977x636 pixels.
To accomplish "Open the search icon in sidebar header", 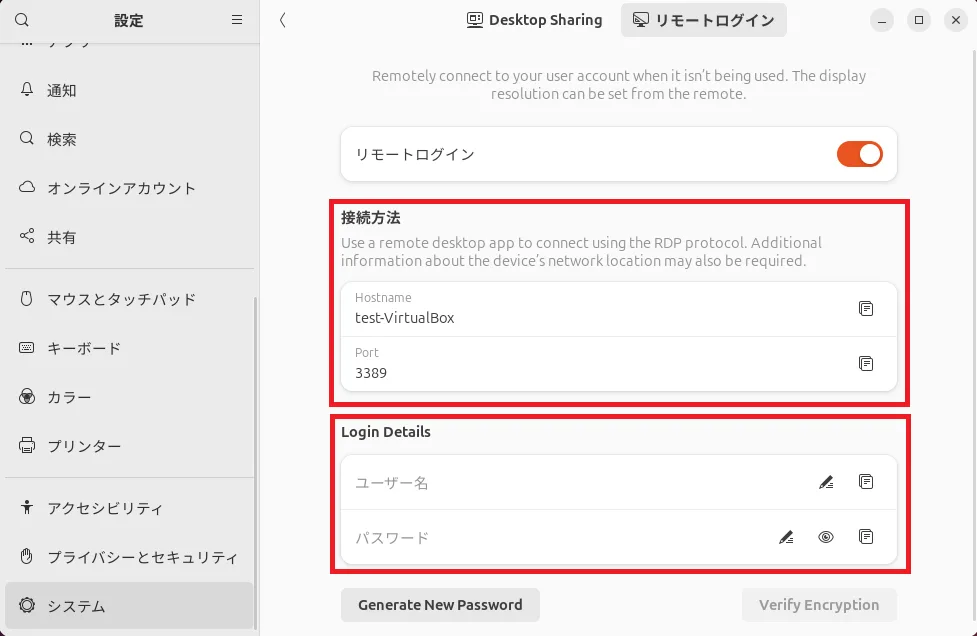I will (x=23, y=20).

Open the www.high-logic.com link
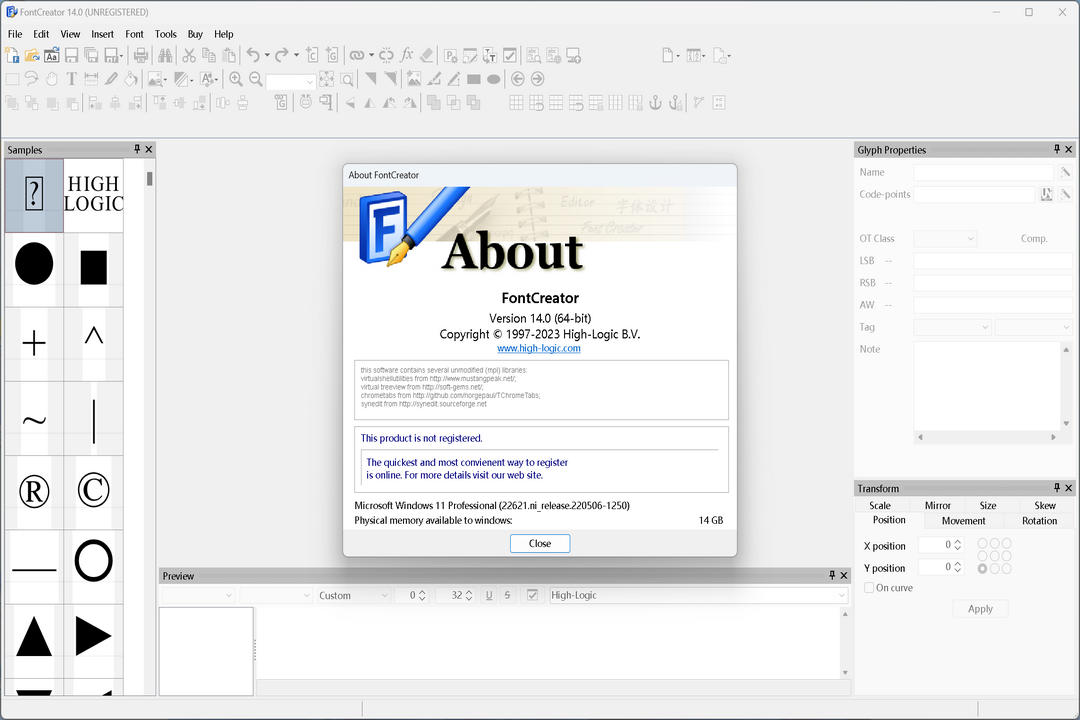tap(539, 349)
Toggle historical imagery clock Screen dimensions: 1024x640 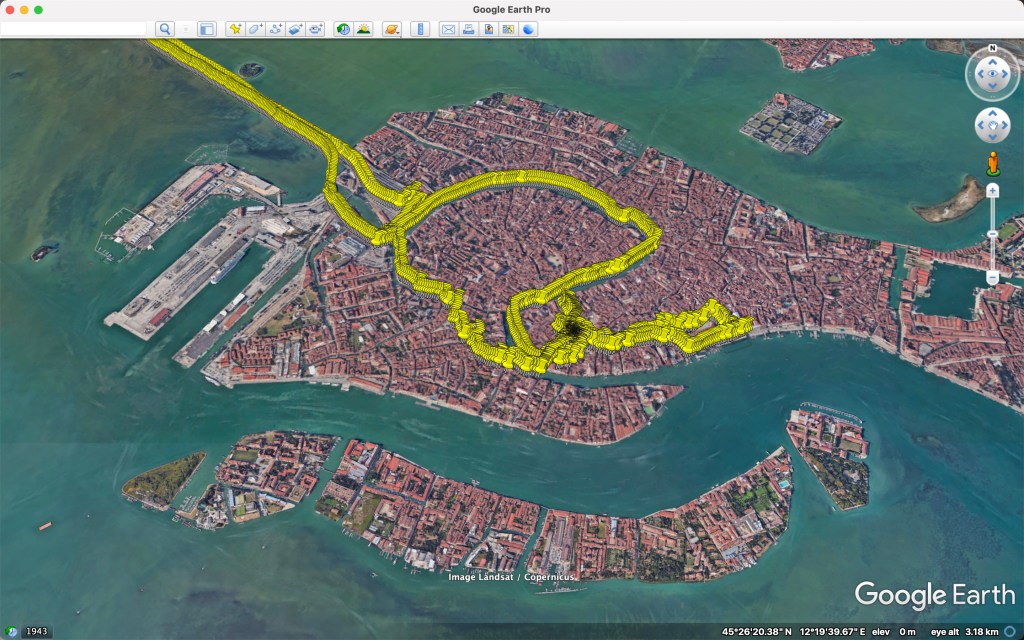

§ THE TASK: Write out only the lines from the one that contains "Open the www.high-logic.com link" through the last line of the records above, both included, word for word and without the pictures.

§ YOUR SOLUTION:
Open the www.high-logic.com link
tap(539, 349)
Toggle historical imagery clock Screen dimensions: 1024x640 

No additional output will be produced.